Our actions matter. How we treat others matters.

Henry James was freed because no one gave up – not Henry, not the Innocence Project, not that crime lab official who recognized evidence from Henry’s case when he stumbled upon the long lost file.

 Henry was freed because he was visited in prison. Henry was freed because lawyers listened and preserved in the search for evidence that could exonerate him. Henry was clothed because his legal team recognized he couldn’t get out of prison with just a couple of t-shirts and a pair of jeans. Henry was sheltered because a non-profit provided a true home for him – and time for him to be introduced to a society that he never got a chance to know.
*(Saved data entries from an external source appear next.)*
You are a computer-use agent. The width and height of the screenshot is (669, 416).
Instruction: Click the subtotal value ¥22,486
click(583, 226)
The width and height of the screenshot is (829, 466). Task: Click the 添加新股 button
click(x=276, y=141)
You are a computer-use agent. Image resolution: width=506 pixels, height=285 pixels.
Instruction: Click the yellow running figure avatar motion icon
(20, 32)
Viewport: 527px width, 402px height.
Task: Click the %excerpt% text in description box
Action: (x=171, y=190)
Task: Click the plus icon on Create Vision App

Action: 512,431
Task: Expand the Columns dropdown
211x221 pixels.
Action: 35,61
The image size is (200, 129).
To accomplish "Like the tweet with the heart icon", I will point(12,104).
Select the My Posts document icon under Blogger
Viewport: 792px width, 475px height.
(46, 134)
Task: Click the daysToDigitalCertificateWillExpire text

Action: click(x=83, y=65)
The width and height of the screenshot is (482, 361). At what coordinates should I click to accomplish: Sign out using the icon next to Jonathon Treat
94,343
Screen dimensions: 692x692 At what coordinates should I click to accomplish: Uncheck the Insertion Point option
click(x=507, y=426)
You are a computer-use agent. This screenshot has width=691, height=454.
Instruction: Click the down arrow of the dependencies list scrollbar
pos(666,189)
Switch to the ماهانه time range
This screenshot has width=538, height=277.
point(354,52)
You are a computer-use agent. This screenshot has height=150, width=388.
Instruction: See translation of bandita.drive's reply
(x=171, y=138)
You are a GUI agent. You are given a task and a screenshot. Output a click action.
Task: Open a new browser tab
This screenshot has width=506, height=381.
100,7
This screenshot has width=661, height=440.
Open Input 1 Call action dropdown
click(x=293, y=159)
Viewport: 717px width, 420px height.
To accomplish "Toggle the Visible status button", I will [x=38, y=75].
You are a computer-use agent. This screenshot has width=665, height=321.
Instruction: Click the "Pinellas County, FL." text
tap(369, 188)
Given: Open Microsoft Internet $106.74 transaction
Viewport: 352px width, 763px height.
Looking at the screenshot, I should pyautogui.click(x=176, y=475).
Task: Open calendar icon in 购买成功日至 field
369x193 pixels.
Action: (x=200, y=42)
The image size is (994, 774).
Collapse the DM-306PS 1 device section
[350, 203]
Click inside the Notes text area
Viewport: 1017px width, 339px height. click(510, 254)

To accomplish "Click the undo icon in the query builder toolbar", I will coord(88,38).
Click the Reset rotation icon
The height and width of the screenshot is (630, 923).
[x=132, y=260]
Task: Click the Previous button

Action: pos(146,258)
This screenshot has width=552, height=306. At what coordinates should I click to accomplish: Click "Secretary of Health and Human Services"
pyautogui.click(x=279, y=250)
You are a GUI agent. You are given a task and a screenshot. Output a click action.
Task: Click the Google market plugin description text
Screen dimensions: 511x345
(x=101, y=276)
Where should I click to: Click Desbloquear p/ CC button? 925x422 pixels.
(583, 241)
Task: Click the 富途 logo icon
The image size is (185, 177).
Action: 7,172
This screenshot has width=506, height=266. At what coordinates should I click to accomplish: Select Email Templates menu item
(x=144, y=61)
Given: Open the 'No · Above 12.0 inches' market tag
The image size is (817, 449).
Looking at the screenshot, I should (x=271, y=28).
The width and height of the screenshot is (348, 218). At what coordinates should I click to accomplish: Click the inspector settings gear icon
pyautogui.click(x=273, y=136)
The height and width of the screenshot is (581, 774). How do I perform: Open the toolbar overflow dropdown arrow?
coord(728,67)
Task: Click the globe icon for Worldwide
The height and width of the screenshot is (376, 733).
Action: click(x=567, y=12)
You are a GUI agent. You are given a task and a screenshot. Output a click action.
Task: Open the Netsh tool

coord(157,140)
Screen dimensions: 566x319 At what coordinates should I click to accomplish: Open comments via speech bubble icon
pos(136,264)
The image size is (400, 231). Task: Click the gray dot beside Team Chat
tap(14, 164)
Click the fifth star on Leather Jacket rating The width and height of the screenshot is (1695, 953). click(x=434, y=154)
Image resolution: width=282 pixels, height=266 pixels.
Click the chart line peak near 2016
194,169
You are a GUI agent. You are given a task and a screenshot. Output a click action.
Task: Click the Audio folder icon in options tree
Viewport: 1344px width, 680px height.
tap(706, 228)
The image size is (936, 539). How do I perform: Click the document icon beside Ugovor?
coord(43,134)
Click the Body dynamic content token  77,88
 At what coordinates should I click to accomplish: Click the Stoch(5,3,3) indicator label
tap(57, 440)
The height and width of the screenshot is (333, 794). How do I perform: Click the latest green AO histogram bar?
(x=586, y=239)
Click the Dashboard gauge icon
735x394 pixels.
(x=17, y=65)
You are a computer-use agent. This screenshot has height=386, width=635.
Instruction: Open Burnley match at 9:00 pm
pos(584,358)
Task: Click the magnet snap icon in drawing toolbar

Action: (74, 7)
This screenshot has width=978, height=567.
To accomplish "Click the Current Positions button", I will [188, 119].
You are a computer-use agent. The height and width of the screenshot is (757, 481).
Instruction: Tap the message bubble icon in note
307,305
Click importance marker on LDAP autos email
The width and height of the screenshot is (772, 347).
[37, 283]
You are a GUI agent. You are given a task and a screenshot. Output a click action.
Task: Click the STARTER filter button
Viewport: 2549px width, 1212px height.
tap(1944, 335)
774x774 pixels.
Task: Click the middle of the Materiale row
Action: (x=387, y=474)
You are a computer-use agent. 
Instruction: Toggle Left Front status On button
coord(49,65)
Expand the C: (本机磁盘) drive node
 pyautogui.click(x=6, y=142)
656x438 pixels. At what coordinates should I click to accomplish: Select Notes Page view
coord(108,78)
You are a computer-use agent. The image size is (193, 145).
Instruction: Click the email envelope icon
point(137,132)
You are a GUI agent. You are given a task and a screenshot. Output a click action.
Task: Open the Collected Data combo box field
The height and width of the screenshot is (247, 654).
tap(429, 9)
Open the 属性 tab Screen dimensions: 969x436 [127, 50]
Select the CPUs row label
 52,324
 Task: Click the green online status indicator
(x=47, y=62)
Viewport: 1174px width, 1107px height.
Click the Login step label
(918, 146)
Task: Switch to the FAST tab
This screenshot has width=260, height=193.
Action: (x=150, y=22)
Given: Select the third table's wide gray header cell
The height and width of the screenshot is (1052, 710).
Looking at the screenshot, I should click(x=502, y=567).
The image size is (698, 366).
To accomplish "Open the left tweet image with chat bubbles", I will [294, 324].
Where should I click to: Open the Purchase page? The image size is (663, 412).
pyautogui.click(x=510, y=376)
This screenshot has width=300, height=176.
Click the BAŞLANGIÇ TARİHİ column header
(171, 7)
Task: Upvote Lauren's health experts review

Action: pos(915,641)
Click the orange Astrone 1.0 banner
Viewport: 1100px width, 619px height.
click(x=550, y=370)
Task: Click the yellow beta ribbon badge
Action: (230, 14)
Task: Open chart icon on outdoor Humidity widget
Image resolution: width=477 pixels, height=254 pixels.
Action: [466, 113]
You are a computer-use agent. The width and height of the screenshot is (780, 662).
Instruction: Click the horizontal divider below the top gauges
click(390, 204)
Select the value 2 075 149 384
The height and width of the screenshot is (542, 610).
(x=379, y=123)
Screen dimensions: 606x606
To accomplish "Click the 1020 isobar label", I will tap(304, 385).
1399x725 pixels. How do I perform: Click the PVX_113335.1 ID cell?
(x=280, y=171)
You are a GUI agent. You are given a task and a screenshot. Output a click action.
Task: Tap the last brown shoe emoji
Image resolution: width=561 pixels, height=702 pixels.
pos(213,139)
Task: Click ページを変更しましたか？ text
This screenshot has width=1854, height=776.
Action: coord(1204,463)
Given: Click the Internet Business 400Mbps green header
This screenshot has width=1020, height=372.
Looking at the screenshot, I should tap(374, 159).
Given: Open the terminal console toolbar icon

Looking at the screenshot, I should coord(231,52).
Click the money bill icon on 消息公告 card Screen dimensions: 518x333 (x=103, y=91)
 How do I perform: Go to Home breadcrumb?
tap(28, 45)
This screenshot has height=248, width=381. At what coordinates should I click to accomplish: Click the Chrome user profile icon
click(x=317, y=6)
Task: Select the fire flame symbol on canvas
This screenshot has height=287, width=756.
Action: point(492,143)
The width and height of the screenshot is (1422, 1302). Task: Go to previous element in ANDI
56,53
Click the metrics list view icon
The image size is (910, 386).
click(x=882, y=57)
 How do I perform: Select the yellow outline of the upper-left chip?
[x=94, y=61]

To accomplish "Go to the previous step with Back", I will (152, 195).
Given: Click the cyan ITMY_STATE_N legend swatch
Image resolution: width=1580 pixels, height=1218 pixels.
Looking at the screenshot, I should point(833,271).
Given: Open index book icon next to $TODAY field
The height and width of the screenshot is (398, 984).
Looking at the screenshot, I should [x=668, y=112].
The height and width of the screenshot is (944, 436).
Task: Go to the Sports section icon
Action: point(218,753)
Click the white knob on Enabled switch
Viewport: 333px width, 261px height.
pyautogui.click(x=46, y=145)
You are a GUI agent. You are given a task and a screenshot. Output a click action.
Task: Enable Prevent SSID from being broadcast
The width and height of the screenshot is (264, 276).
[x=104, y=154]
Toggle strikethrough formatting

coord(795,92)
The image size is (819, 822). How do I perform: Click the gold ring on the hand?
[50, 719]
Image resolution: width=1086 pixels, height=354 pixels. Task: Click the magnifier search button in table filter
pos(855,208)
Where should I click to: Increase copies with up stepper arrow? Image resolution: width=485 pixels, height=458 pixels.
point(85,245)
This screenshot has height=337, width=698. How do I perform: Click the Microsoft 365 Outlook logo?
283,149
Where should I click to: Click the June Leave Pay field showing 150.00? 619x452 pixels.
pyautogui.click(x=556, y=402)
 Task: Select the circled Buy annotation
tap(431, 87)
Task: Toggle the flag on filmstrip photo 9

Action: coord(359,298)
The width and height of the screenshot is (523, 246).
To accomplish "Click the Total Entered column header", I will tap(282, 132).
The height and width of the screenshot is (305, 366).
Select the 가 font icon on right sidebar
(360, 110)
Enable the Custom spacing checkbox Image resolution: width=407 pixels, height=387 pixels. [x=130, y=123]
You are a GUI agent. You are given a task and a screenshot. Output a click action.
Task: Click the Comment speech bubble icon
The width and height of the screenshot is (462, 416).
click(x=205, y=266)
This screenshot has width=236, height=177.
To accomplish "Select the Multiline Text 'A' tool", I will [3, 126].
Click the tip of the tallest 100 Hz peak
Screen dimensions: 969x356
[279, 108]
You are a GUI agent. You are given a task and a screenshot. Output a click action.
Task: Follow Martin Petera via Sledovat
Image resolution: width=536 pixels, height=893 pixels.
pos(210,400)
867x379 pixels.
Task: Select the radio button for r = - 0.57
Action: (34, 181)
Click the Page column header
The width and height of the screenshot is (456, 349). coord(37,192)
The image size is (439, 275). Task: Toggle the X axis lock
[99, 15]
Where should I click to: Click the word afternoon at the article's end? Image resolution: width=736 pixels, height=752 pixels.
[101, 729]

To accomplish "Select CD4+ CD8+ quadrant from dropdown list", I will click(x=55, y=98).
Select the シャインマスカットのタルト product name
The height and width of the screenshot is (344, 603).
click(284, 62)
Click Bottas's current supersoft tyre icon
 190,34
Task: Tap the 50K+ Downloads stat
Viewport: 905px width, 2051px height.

Henry moved on to freedom because someone was able, at last, to look beyond accusations and see the face of Jesus in this neighbor, and refused to give up on him.(4)

When we read these hard words from Jesus today with trust in the faithful God that Ezekiel speaks about, the focus shifts from a prospect of damnation to the possibility of participation in the coming kingdom of heaven and eternal life. Ultimately, the lesson of the sheep and the goats is good news, because it asks us each to share precisely what we can in bringing justice and mercy to this world. That is the true center of this passage. Whether it is food and water, a compassionate ear or an open heart – everyone has something to share. Parishioners of all tenures – longtime members and visitors alike – should be enlivened by this passage – not threatened – for it calls us to serve in ways that are firmly within our grasp. (5)

We may not like warnings and wellness check, because, let’s be honest, they often mean we have to change some of our habits and recalibrate our lives. But they do help provide a critical overview of wellness – both physically and spiritually. We would be wise to listen.

May God be praised. Amen.

 

1. Lindsay P. Armstrong, Feasting On the Word, John Knox Press, 2011, p. 333.
2. Dorothy Sanders Wells, The Christian Century, November 2023, p. 27.
3. Ibid… p. 27.
4. Ibid… p.27.
5. Robert M. McClellan, Feasting On the Gospels, Westminster John Knox Press, 2013, p. 268.